Count(distinct) performance

We have many BI solutions struggle with exact count(distinct) on our datasets.
How well Druid’s exact count distinct performs on highly cardinal data?

One of most common use cases would be up to 0.6 billion unique values over tens of billions of records.

We can have multiple exact count distincts over different similar columns in one single SELECT statement.

Thank you!

Ruslan

Hey Ruslan,

The performance of exact count distinct will generally scale with how many unique values you have. For 0.6 billion unique values, properly tuned, the query times will probably be in the 5-60 second range. However, Druid can do approximate counts of 0.6 billion unique values in less than a second. When you have that many values, I’d really consider whether approximations are acceptable: they make a big difference in terms of performance and memory use.

Gian

Hey Gian,

Thank you! That’s very helpful.
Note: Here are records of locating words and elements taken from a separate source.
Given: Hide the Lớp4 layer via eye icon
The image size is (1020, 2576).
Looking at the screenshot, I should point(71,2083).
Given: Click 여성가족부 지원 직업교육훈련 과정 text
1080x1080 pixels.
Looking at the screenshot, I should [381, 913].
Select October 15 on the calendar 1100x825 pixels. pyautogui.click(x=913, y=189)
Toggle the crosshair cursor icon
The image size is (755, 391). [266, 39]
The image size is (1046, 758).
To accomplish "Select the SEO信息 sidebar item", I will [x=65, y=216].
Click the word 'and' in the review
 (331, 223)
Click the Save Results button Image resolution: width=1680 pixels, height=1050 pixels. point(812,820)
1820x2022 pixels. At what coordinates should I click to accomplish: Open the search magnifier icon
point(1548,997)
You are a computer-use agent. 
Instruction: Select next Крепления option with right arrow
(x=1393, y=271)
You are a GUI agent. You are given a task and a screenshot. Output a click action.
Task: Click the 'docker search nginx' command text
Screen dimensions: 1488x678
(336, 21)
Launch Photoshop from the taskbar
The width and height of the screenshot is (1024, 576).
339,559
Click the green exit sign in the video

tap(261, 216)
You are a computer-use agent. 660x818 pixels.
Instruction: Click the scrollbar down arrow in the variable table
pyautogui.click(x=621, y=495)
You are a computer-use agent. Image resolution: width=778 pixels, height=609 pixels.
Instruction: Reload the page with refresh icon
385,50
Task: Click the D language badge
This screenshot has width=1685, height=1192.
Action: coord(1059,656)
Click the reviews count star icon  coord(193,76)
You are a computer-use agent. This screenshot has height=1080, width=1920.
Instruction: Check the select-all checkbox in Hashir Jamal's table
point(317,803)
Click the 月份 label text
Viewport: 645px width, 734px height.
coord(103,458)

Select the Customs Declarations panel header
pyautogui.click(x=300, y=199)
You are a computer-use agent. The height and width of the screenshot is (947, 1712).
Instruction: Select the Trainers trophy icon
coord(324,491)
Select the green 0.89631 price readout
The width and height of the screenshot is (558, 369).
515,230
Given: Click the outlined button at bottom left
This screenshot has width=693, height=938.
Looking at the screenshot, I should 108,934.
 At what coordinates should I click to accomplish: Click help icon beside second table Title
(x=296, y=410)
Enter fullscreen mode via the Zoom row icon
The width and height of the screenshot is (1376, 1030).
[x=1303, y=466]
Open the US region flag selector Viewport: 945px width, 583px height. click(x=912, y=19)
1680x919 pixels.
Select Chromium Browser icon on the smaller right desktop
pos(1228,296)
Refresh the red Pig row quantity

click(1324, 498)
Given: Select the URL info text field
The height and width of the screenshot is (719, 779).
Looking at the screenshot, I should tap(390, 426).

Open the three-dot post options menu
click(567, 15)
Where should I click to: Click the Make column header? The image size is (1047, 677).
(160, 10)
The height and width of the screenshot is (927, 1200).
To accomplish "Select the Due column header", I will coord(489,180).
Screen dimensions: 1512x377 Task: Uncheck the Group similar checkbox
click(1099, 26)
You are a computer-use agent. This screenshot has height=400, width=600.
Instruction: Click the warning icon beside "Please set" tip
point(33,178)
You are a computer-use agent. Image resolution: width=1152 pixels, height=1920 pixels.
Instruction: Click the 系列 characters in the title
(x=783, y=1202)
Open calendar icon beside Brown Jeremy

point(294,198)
We will get Druid (and imply.io) a try - hope they happen to be compatible with CDH 5.14 Hive, Hadoop etc versions there.

Ruslan

Getting Druid to run against different Hadoop distros can feel like wrestling a pig, due to potential dependency conflicts, but is generally possible in the end. Check out http://druid.io/docs/latest/operations/other-hadoop.html for some tips. Another ‘ultimate’ tip that seems to work when all else fails is to rebuild Druid against the target version of Hadoop. That almost always works. (Or, equivalently, replace all the Hadoop jars in Druid’s hadoop-dependencies/hadoop-client and extensions/druid-hdfs-storage directories with the equivalent jar versions from your Hadoop vendor.)